> Instructions to follow
Starting with the line that holds "Instruction: Close the", reproduce each line through the last one of the data, exactly as written. Pictures are not copied.

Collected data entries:
○ ○ ○ ○ ○ ○ ○

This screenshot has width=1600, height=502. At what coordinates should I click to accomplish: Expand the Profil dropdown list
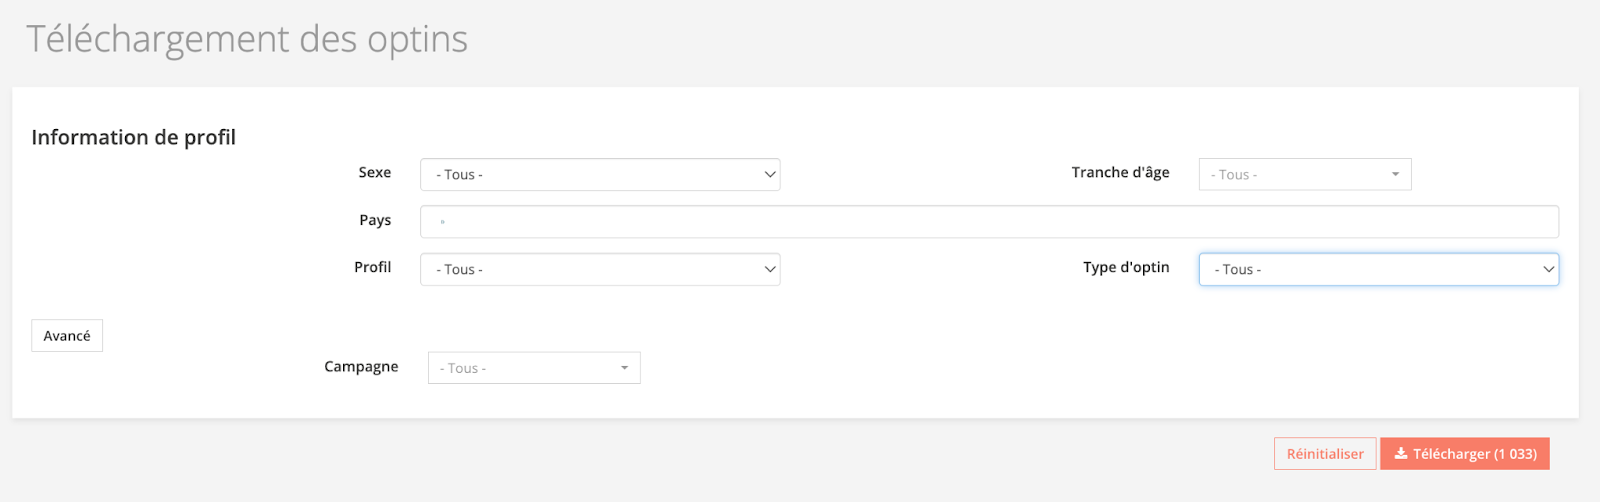point(599,270)
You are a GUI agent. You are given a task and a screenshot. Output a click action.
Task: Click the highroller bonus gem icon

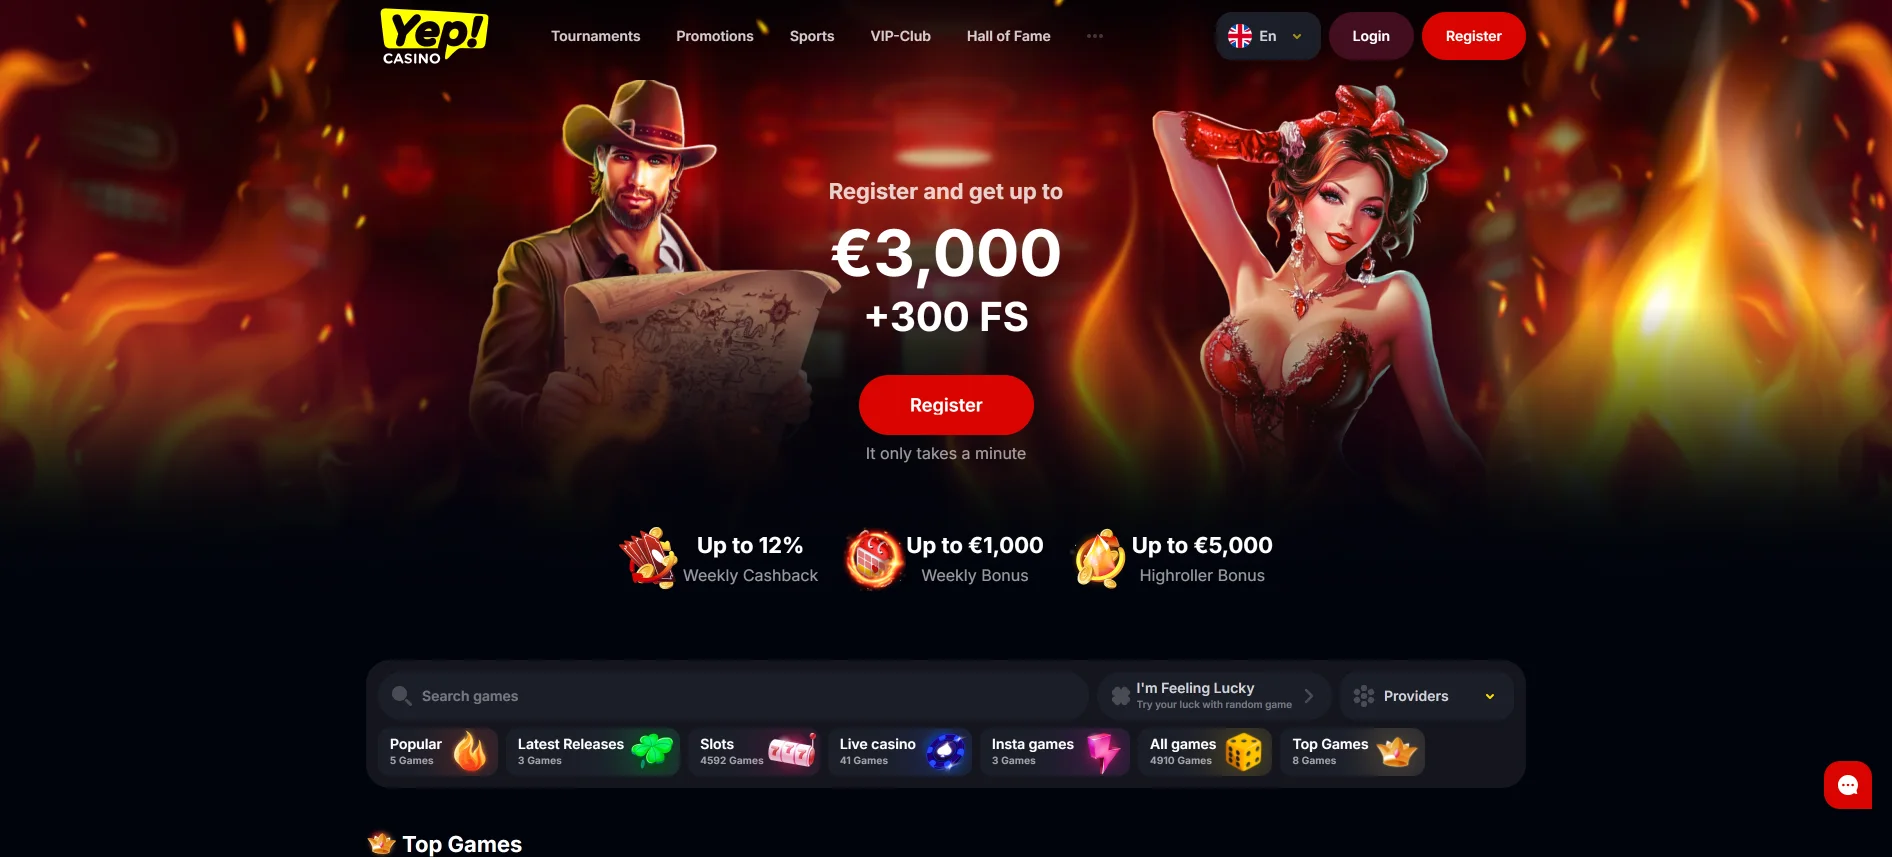pyautogui.click(x=1099, y=558)
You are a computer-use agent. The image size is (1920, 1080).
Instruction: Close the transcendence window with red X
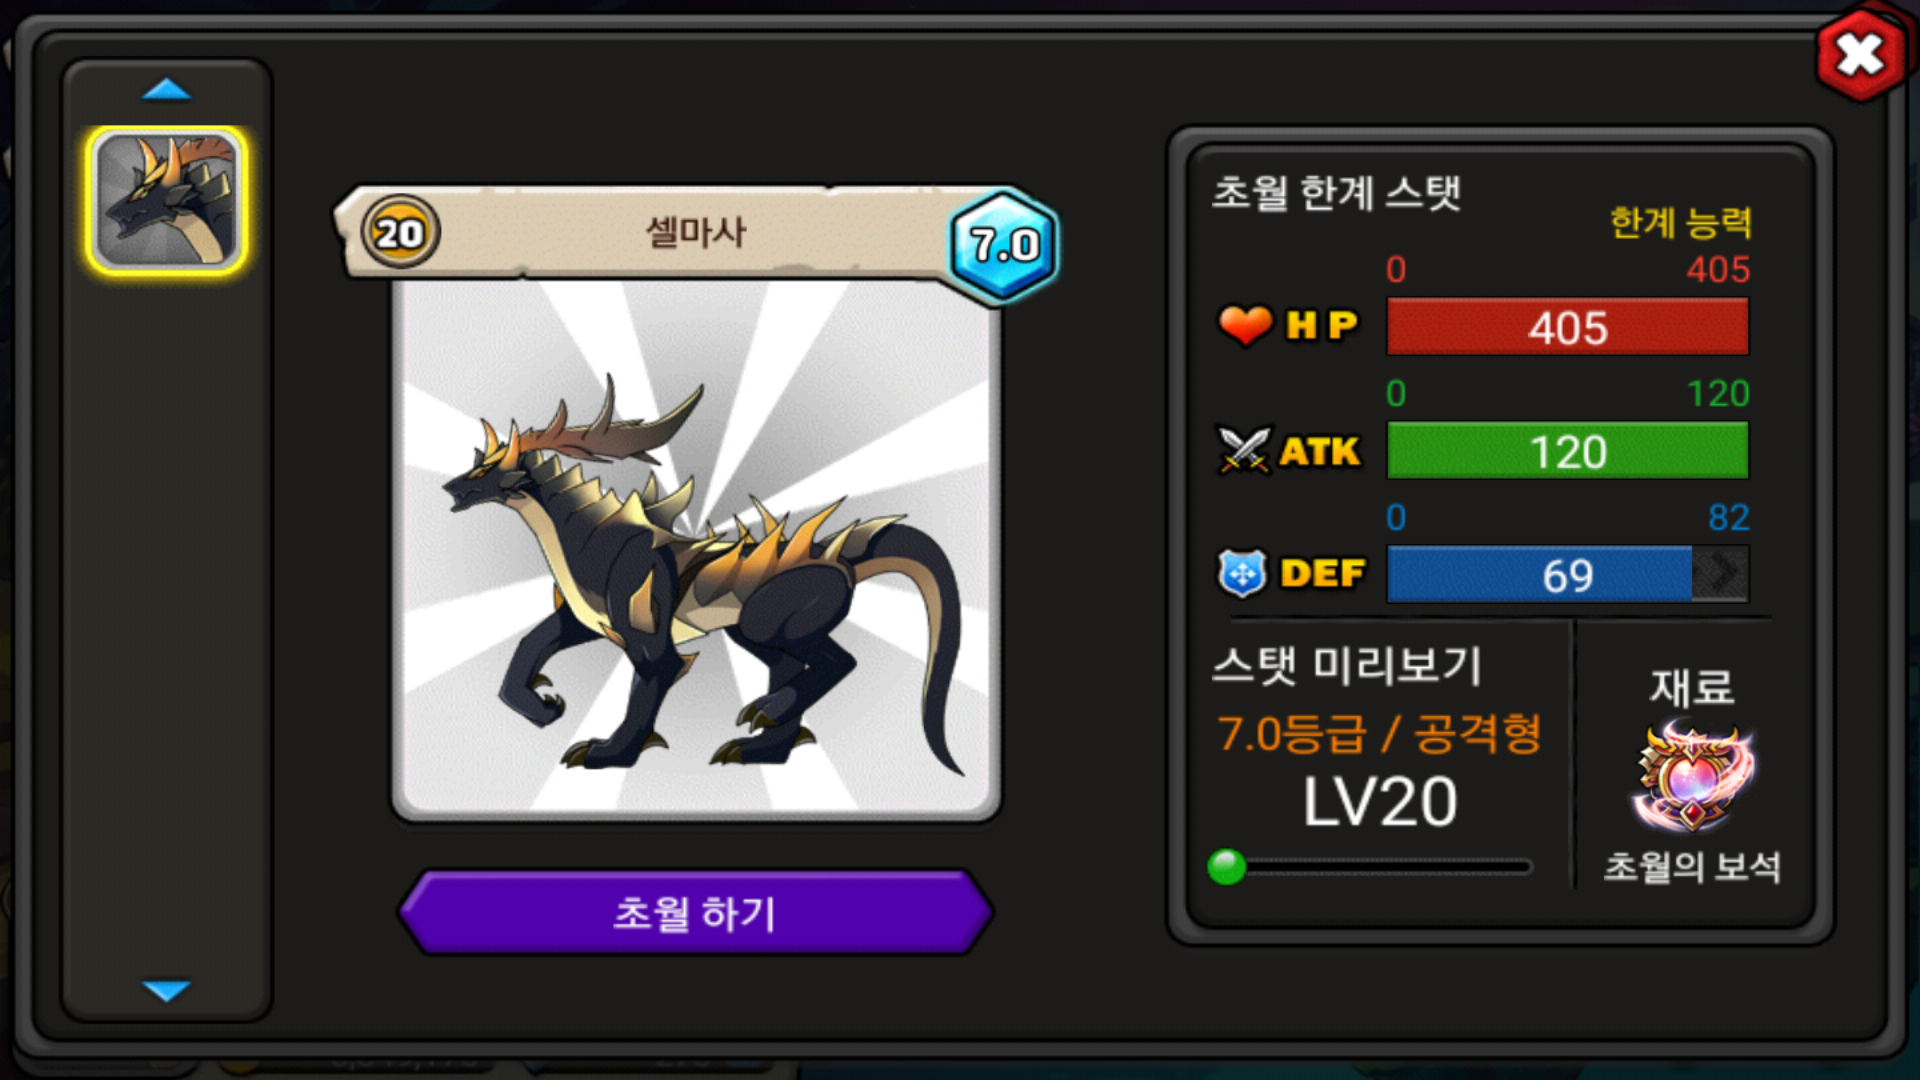(1860, 55)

○ ○ ○ ○ ○ ○ ○

> Response area
Instruction: Close the transcendence window with red X
(1860, 55)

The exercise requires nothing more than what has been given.